* REQUIREMENTS: Transcribe the entire listing below word for word, and omit the pictures from your copy.

* DATASET ROWS:

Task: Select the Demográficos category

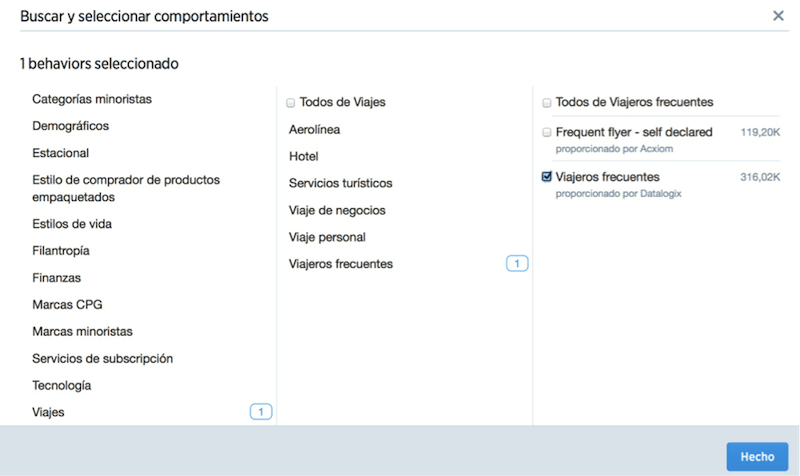Action: (70, 126)
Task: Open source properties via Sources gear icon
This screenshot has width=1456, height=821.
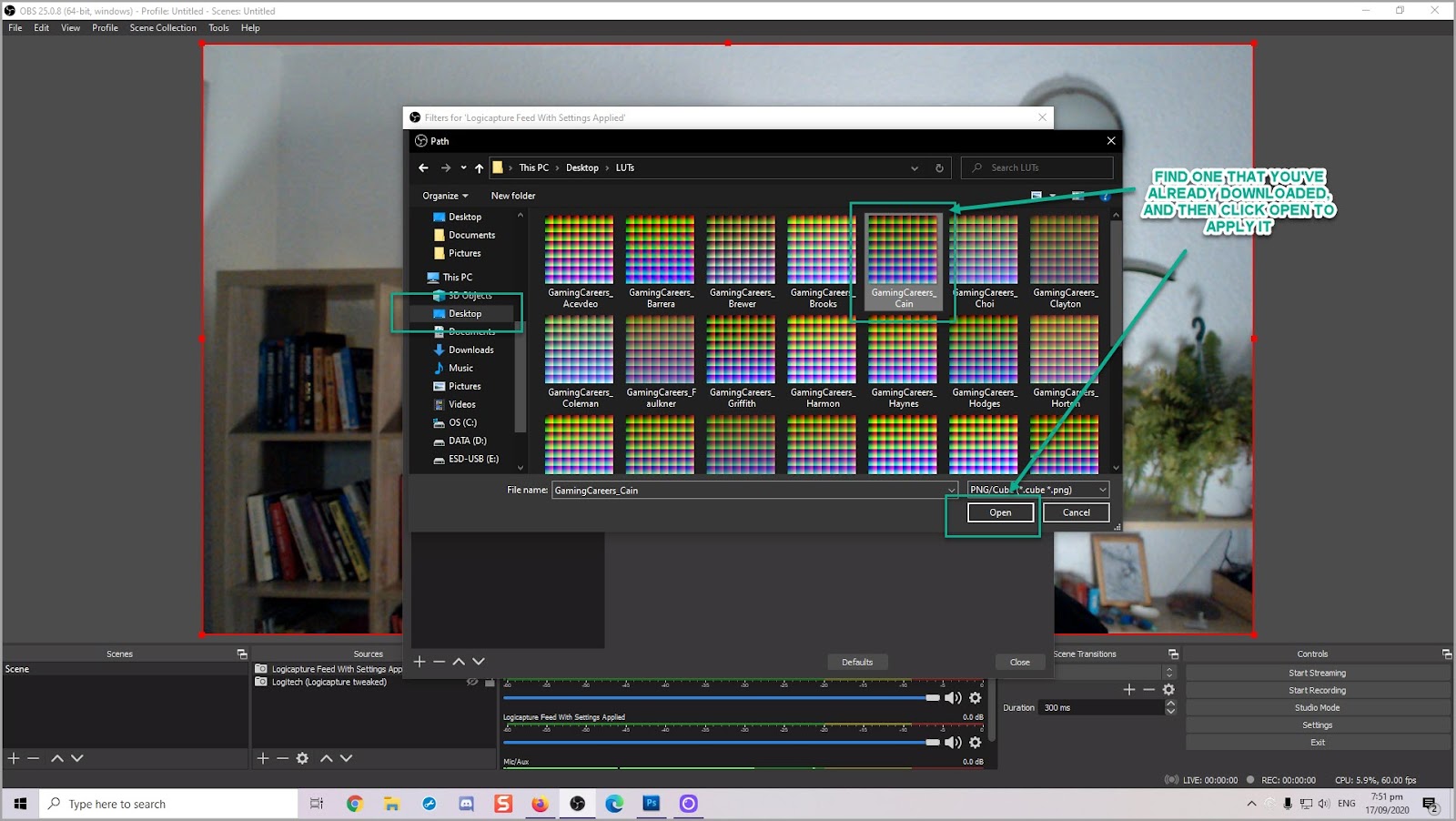Action: coord(302,758)
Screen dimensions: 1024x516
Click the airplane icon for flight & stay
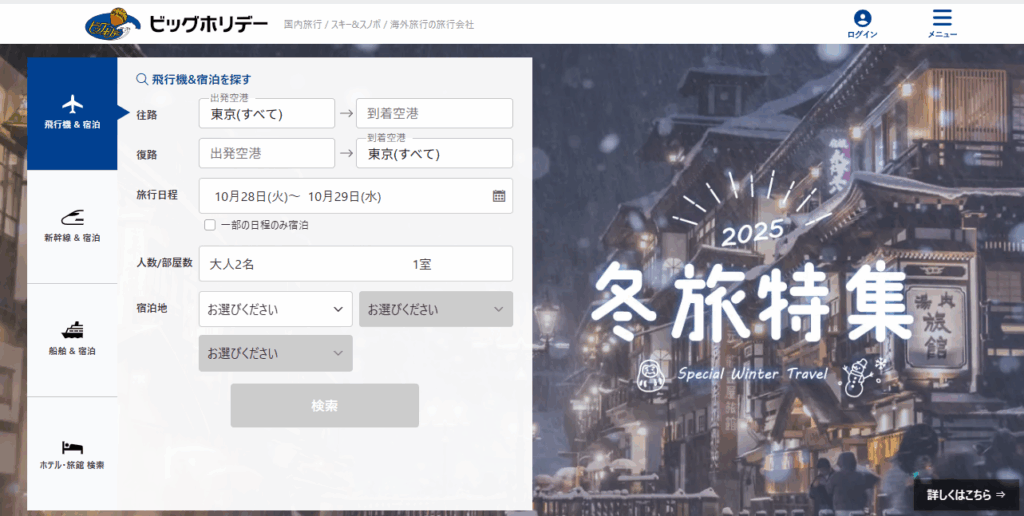point(72,104)
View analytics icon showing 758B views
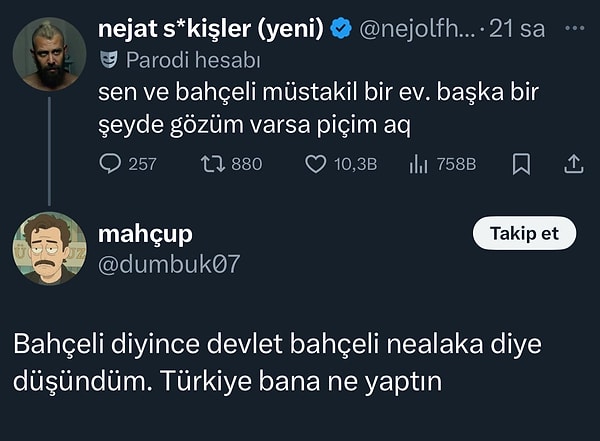 coord(420,163)
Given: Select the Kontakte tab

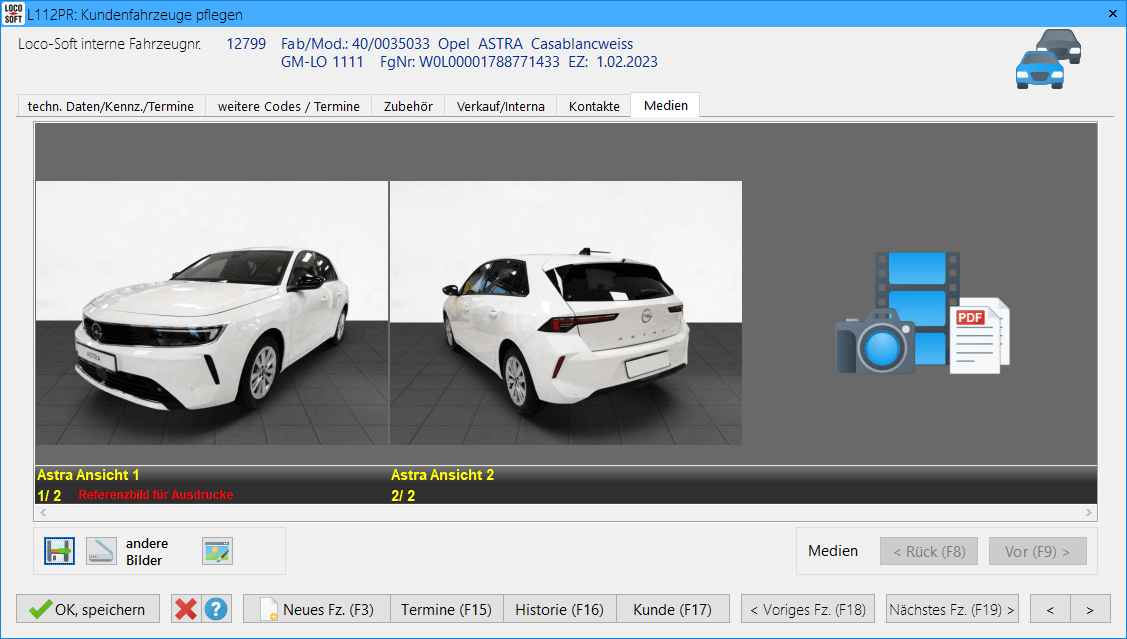Looking at the screenshot, I should coord(594,106).
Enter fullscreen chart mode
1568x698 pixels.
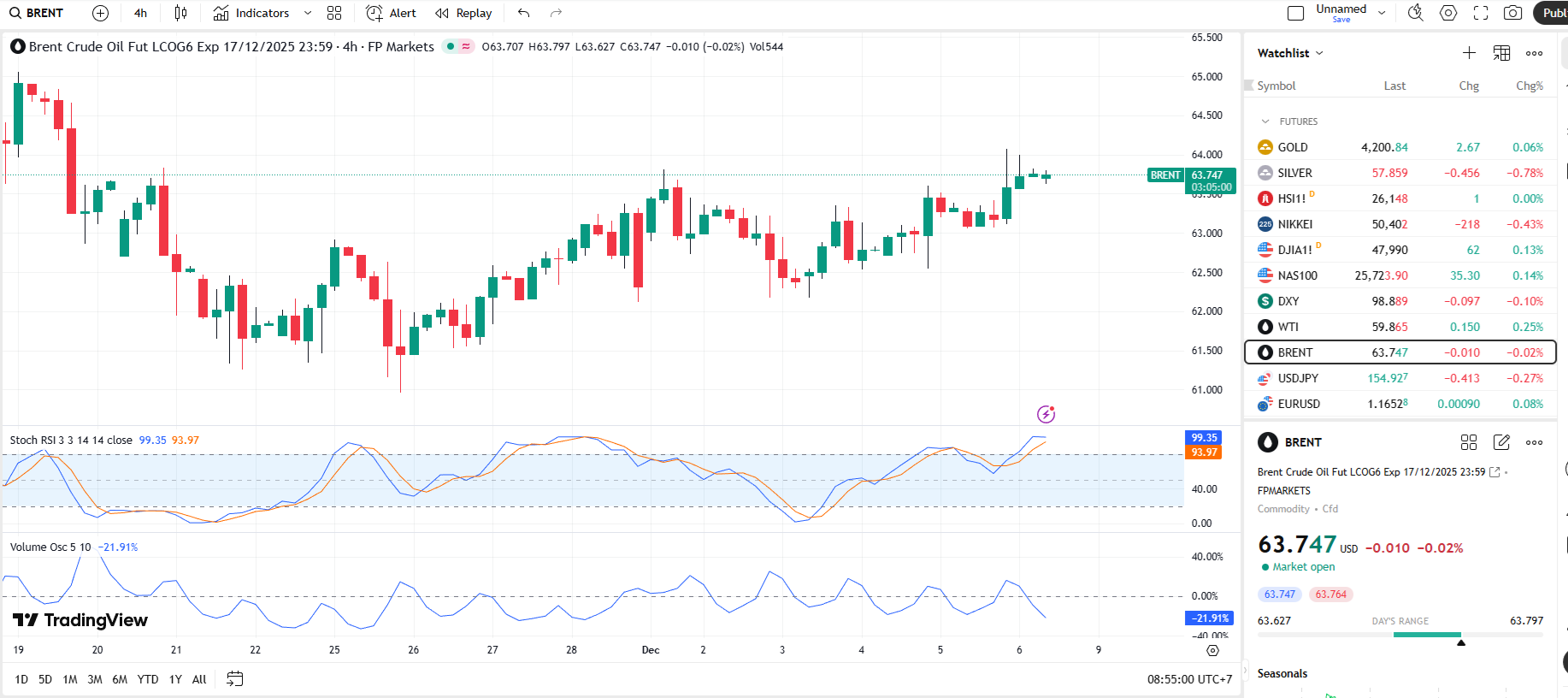[x=1481, y=13]
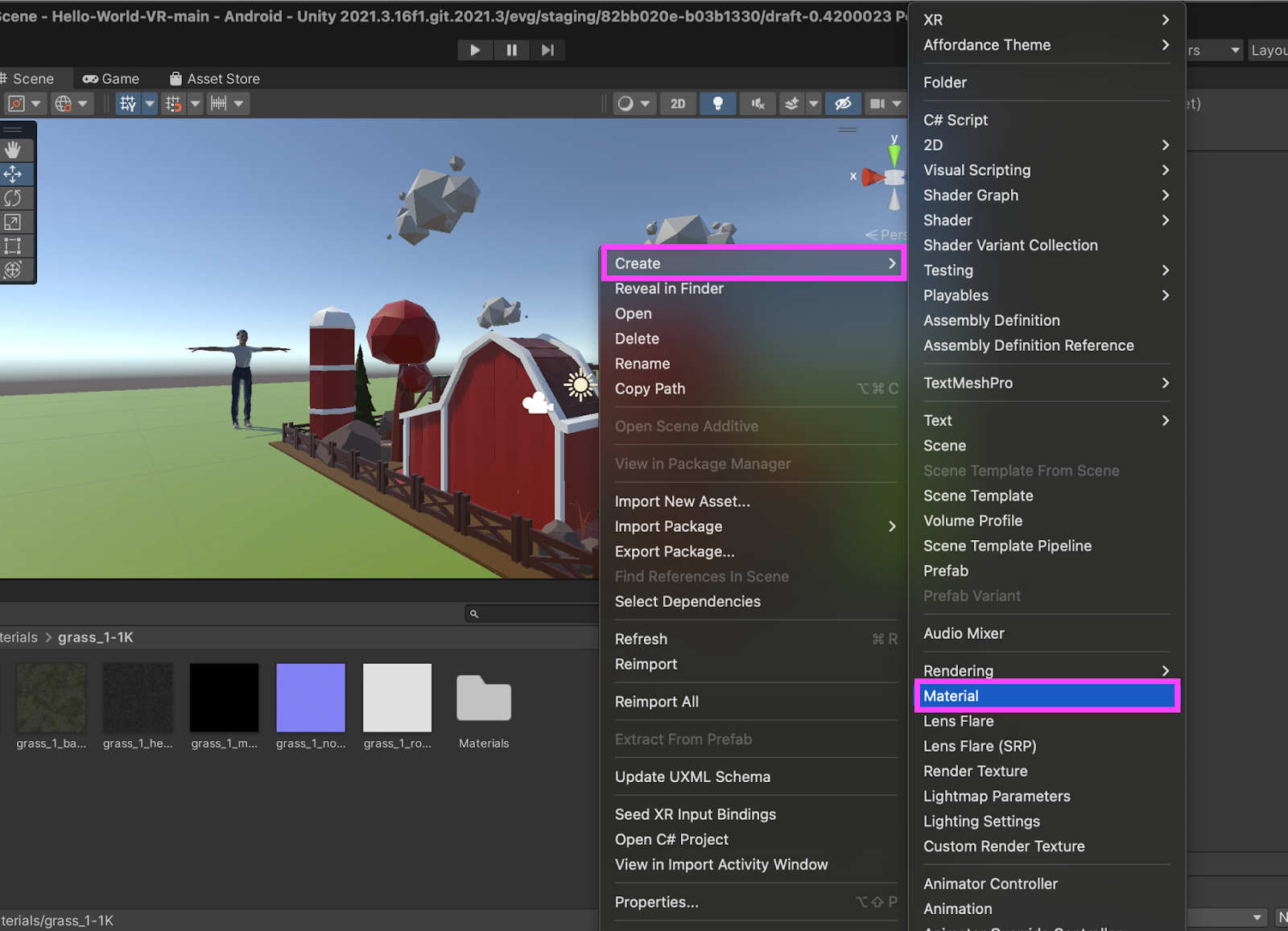Select the Scale tool
Viewport: 1288px width, 931px height.
click(13, 222)
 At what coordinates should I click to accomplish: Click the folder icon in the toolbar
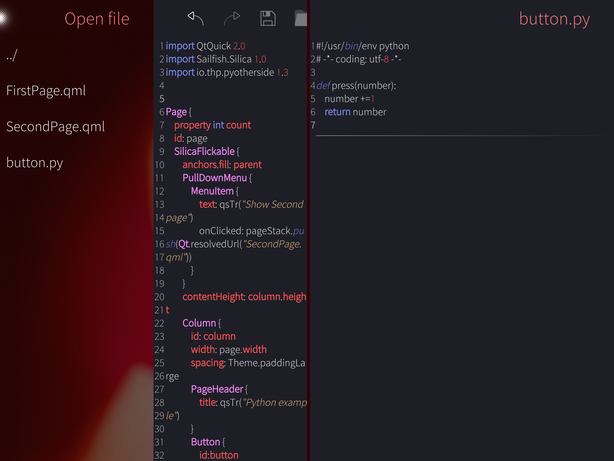[300, 18]
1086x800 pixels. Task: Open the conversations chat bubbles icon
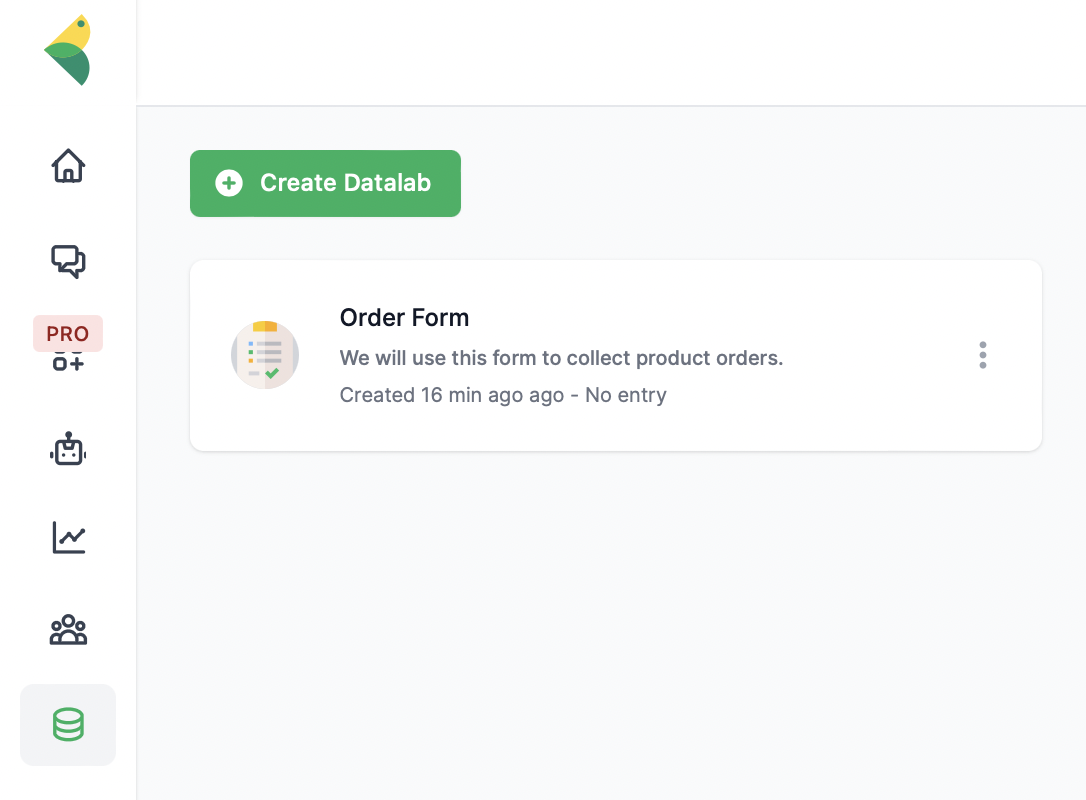click(68, 261)
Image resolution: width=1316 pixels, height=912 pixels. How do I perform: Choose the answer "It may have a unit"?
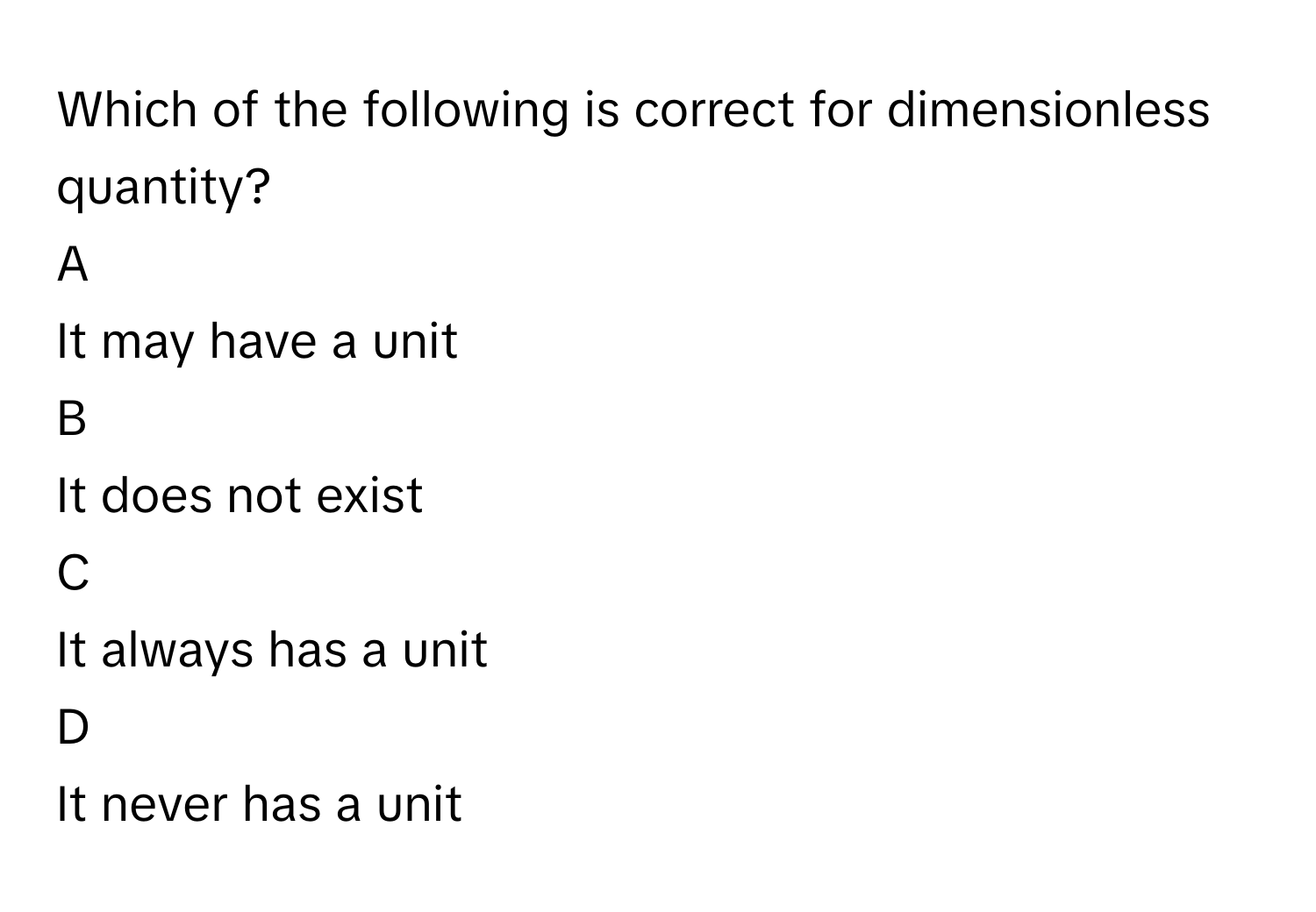point(257,342)
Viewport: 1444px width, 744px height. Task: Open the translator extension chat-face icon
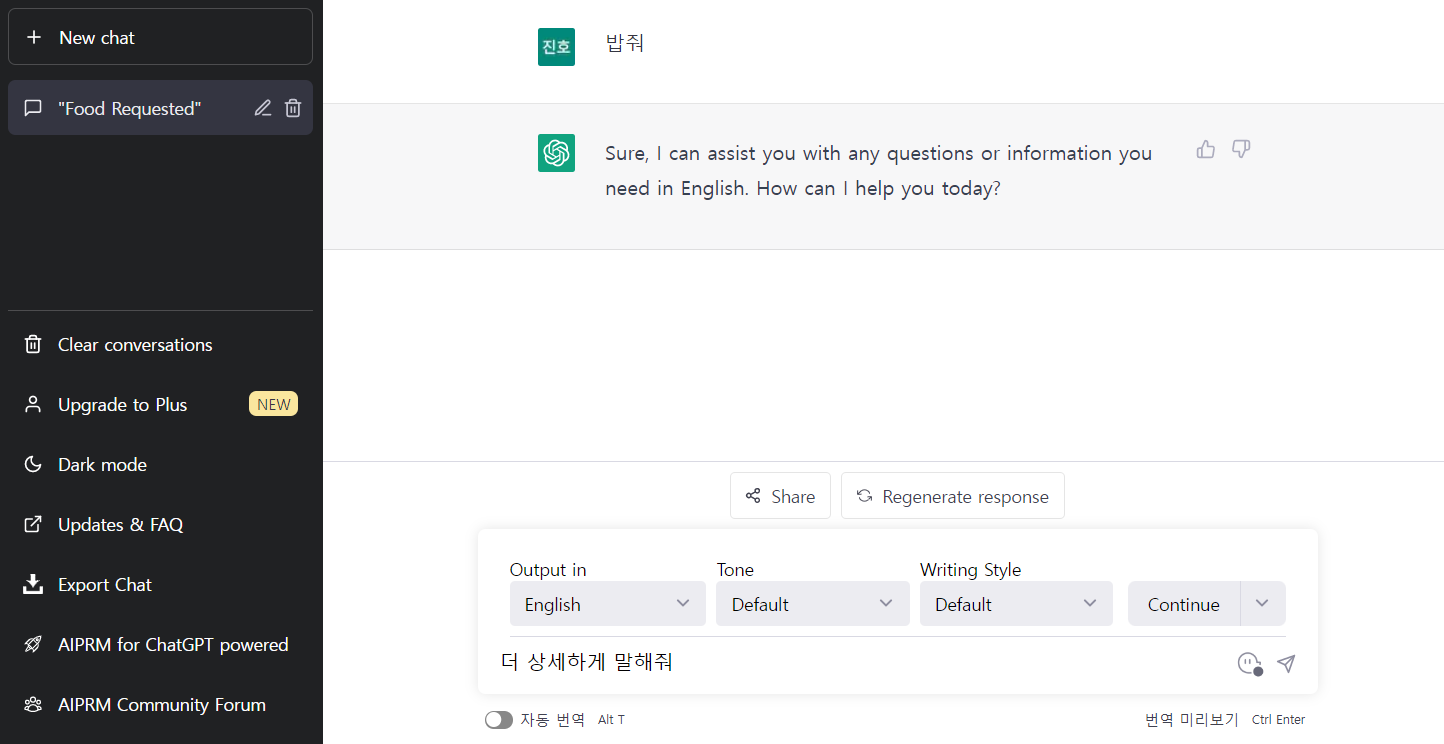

* REPLY TO THE TASK:
Task: Select the Demográficos category

Action: (70, 126)
Task: Open source properties via Sources gear icon
This screenshot has width=1456, height=821.
Action: coord(302,758)
Screen dimensions: 1024x516
Click the airplane icon for flight & stay
point(72,104)
View analytics icon showing 758B views
 coord(420,163)
Given: Select the Kontakte tab

Looking at the screenshot, I should coord(594,106).
Enter fullscreen chart mode
1568x698 pixels.
[x=1481, y=13]
Select the Scale tool
Viewport: 1288px width, 931px height.
click(13, 222)
 At what coordinates should I click to accomplish: Click the folder icon in the toolbar
[300, 18]
1086x800 pixels. Task: Open the conversations chat bubbles icon
click(68, 261)
Image resolution: width=1316 pixels, height=912 pixels. How do I perform: Choose the answer "It may have a unit"?
point(257,342)
Viewport: 1444px width, 744px height. Task: Open the translator extension chat-face icon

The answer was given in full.